Makale

Bir Toplumda Azınlık veya Azınlık Ötesi Olmak

Dünya yüzünde, azınlık halinde yaşayan çok sayıda insan var. Bir toplumun azınlık olması, o toplumun bilgi ve şuur bakımından yetersiz olması yanında, başka toplumların da, o toplumu kendi kontrol alanı içinde tutması ve onu kendine tabi kılması ile gerçekleşebilmektedir.

Azınlık Olmanın Kaderi:

Azınlık gruplar, kendi inanç ve kültürlerine göre yaşama imkanı bulamayan ve kendilerine has bir sistem oluşturamayan insan toplulukları olarak söylenebilir. Zaten, böyle bir özelliğe sahip toplulukların, zaman içinde yer aldıkları topluma benzemekten başka bir gelecekleri olmayacaktır. Bunun yanında, iktisaden ve siyasi olarak güçlü ülkeler, başka ülkeleri kontrollerine alarak, onları azınlık statüsüne koyup, kendi siyasi ve kültürel hakimiyetlerini sürdürmeyi hedeflemişlerdir.

Bugünkü siyasi tabloya baktığımızda, Sosyalist – Komünist blok altındaki azınlıklar ile Liberal-Kapitalist ülkelerde farklı azınlık politikaları uygulanmaktadır. Birinci grupta, katı ve her türlü hürriyetin engellendiği bir sistem varken; ikinci grupta, görünürde serbest bir sistem hakim sürerken, kültürel ve siyasi açıdan Liberal sistemin kuralları içinde ve yaşama felsefesi ile, hakim kültüre uygun bir eğitim ve bilgi sistemi sürdürülmektedir.  

Bu iki sistem arasında da, bazı  Şovenist-Milliyetçi ve Irkçı-Dinci bazı sistemler bulunmaktadır. Bunlar da, kısmen Sosyalist-Komünist sistem veya Liberal-Kapitalist sistemle dirsek temasında bulunan “üçüncü tip sistemler”dir. Bu gruptaki sistemler,  bu iki sistemden biri ile bağlantılı bir yapı ortaya koymaktadırlar.

Azınlıkların, kendi inanç ve geleneklerini yaşamaları; tarih boyunca sadece İslam siyasi ve hukuki sisteminde gerçekleşmiş, siyasi ve idari rollerine sınır getirilmekle birlikte, inanç, gelenek ve iktisadi faaliyetlerine önemli bir engel koyulmamıştır. Böyle bir politika, başka hiçbir rejim içinde söz konusu olmamıştır.
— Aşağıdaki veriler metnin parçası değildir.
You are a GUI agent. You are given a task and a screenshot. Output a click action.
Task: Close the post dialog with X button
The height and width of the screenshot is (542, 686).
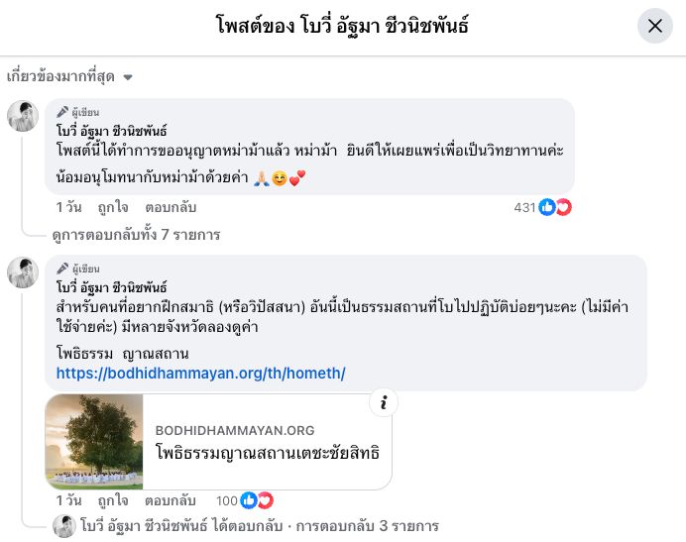click(654, 27)
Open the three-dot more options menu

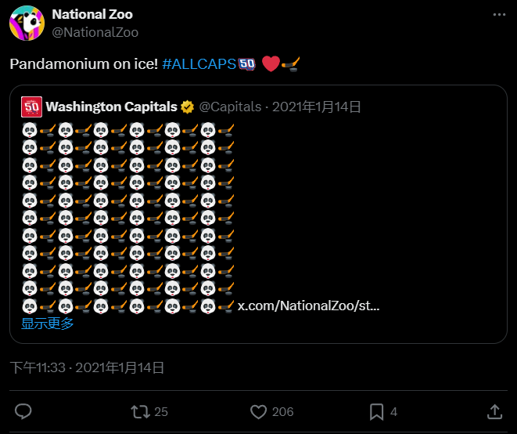pos(498,15)
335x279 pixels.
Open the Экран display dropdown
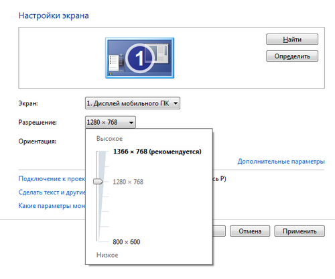[133, 103]
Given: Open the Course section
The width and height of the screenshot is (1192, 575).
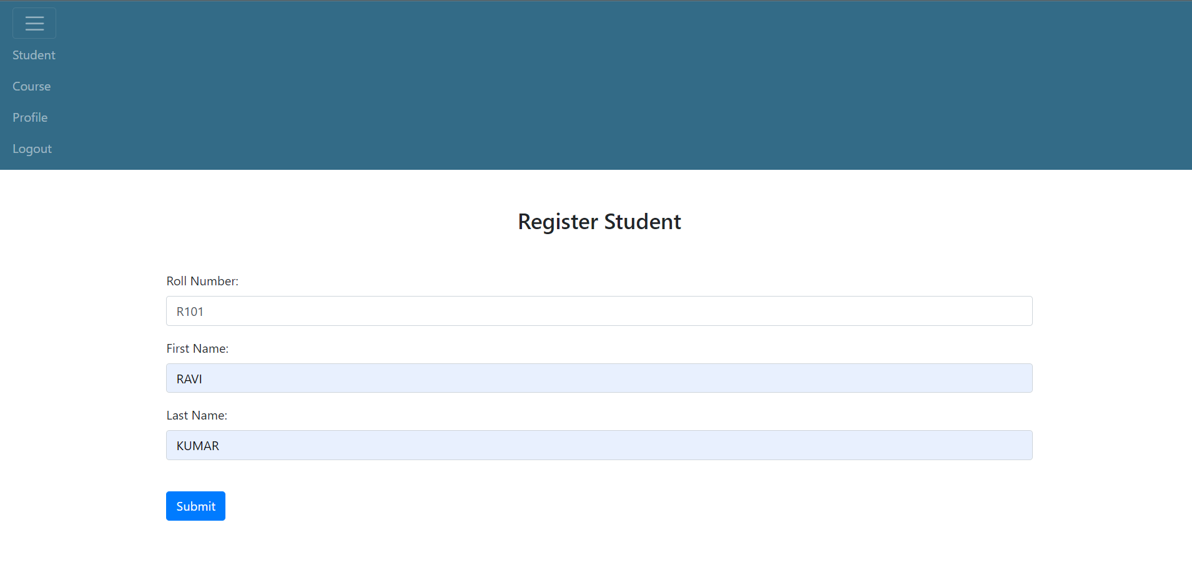Looking at the screenshot, I should (x=31, y=86).
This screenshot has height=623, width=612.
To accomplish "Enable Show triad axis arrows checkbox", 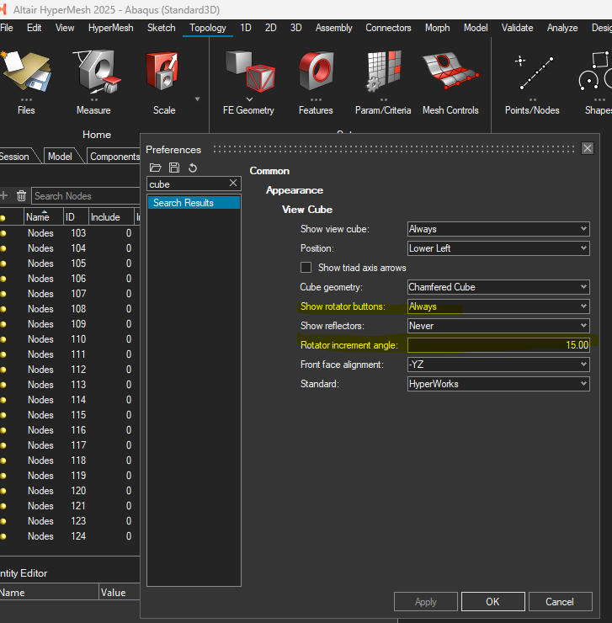I will tap(306, 268).
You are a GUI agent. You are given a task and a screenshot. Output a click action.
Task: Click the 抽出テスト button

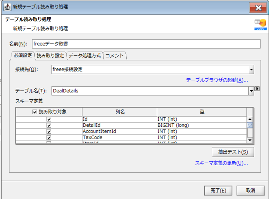tap(233, 152)
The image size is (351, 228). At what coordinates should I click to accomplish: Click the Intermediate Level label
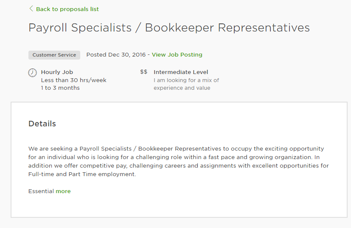(x=181, y=72)
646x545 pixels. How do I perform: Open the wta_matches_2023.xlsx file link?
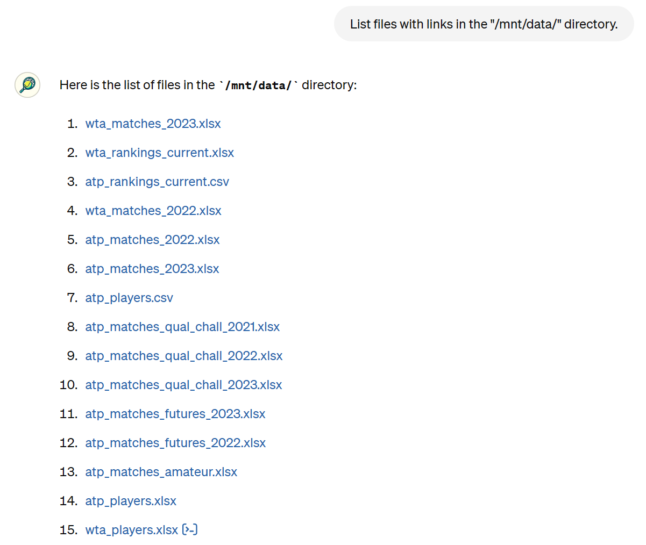point(153,124)
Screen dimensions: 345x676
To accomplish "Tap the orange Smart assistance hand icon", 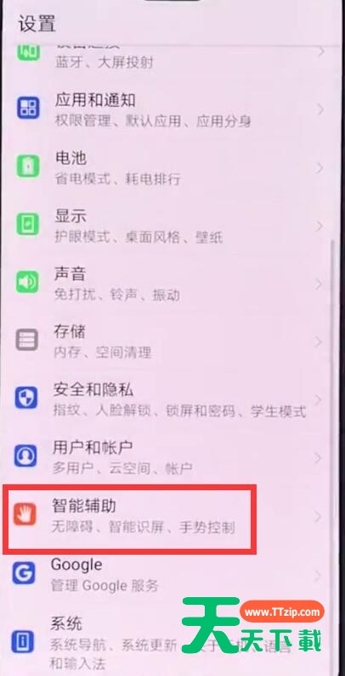I will (x=25, y=514).
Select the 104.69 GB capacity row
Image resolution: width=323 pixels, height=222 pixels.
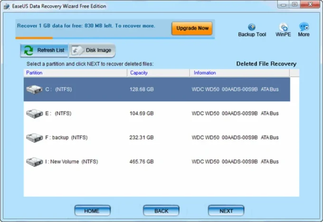[142, 113]
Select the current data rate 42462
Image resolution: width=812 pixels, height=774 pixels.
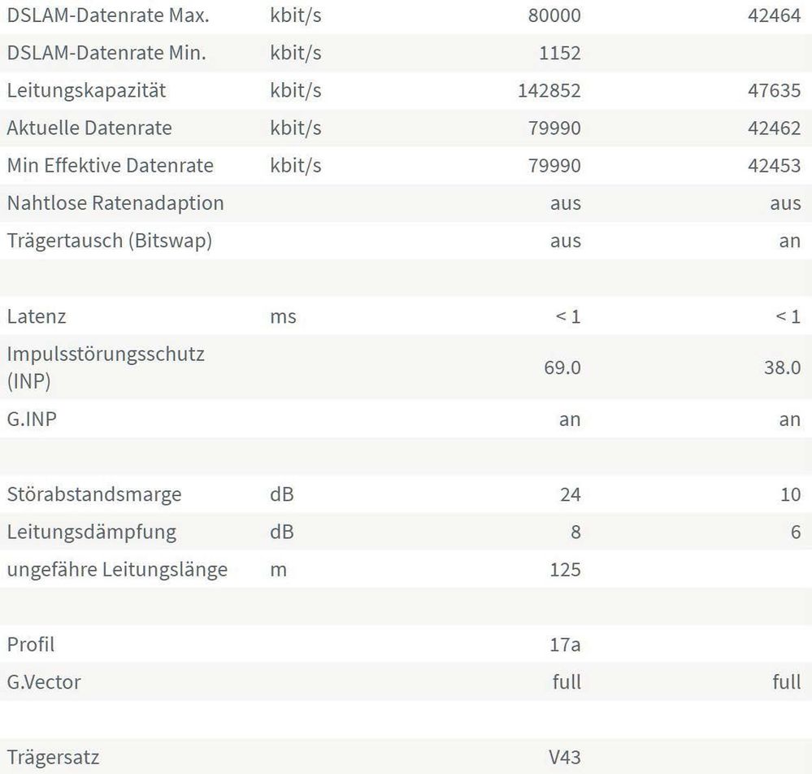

İnanç ve Sosyal Açıdan Azınlık Olmak:

Bu tür azınlık, özellikle halkı Müslüman toplumlarda görülen değişik tür bir azınlık, belki de “azınlık ötesi” bir azınlık biçimidir. Görünürde müslüman kesimlerin dini, sosyal yönden çoğunluk olmalarına rağmen, siyasi ve hukuki açıdan  Liberal-Kapitalist veya Sosyalist-Komünist bir siyasi anlayış sebebiyle, önemli bir hürriyet ve hak kaybı ile karşı karşıya kalınmaktadır. Bu durum, Sosyalist-Komünist, Liberal-Kapitalist  sistemi benimsemiş bütün müslüman toplumlar için geçerlidir.

Bu tür toplumlarda, siyasi, iktisadi ve hukuki sistem; toplumun inanç, ahlak ve geleneklerine uygun bir işleyiş göstermemektedir. Toplumsal yaşayış ve kurumlar, büyük ölçüde  Liberel-Kapitalist  yönetimin kontrolü altındadır. Kamu kuruluşları, toplumun değer ve tarihi birikimlerine uygun bir sistem içinde çalışmamaktadır.

Bir diğer sistem olan; Sosyalist-Komünist  doktrin doğrultusunda ve onun siyasi ve iktisadi kuralları ile devam etmektedir. Liberal-Kapitalist sisteme göre, daha katı ve kontrolün daha görünür  fiili gücü ile gerçekleşmektedir.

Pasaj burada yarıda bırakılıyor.